Goal of the exercise
Going through the data below, copy out each line where the word "will" shows up.
── Given data ──
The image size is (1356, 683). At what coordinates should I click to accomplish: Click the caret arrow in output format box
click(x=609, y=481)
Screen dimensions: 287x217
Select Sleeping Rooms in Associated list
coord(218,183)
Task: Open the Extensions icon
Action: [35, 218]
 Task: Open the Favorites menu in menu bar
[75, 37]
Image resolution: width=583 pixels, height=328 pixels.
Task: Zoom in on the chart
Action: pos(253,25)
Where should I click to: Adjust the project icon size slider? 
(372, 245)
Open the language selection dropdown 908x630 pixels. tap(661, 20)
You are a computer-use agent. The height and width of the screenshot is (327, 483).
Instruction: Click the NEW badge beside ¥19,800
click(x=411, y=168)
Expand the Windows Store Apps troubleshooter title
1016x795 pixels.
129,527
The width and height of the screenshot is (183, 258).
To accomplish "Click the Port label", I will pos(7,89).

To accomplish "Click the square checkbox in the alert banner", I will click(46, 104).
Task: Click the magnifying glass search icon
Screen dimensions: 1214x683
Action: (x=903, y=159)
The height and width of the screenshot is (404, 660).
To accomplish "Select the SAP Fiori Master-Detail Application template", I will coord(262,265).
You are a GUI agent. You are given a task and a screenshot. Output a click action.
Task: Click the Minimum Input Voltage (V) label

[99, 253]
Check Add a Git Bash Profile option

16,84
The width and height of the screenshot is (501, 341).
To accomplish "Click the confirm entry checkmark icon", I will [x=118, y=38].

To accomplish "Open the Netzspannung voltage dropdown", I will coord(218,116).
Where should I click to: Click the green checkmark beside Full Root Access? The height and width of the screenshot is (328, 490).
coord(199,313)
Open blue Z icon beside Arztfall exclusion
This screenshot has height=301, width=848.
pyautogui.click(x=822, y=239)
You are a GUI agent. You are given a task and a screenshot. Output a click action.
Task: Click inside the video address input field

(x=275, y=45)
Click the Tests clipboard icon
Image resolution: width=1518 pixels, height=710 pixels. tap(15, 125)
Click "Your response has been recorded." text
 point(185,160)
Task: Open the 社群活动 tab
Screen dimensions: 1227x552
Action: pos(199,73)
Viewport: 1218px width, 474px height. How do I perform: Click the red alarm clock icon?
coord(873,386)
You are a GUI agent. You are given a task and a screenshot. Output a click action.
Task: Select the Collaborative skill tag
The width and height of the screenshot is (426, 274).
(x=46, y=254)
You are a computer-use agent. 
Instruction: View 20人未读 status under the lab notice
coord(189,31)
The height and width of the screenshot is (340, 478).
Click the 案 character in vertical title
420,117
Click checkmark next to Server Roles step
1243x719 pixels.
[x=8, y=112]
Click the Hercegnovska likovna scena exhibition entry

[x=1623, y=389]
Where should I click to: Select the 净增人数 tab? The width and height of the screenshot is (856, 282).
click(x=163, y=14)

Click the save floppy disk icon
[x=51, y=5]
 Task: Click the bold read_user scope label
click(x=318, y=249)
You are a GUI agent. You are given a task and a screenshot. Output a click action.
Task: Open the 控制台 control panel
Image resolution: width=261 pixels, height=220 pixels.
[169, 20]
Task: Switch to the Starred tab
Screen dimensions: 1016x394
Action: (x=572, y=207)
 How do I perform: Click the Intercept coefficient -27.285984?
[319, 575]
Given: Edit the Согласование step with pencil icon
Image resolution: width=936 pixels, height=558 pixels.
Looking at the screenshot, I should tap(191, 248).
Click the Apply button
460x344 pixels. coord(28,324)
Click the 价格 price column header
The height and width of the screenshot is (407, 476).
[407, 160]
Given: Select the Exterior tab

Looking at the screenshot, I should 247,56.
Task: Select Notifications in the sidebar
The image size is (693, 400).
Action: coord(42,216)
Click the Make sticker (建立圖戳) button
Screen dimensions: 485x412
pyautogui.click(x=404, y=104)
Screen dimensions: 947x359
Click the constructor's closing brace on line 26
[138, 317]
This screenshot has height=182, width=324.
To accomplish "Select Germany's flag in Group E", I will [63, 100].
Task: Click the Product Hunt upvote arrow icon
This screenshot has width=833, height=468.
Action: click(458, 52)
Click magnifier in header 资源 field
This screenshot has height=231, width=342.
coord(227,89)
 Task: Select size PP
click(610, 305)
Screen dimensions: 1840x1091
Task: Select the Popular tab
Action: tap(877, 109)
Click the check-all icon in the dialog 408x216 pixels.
───
Exercise output
To accomplish "Click the Port label", I will pos(7,89).
To accomplish "Click the square checkbox in the alert banner", I will click(46, 104).
To accomplish "Select the SAP Fiori Master-Detail Application template", I will coord(262,265).
To accomplish "Click the confirm entry checkmark icon", I will [x=118, y=38].
To accomplish "Open the Netzspannung voltage dropdown", I will coord(218,116).
To accomplish "Select Germany's flag in Group E", I will [63, 100].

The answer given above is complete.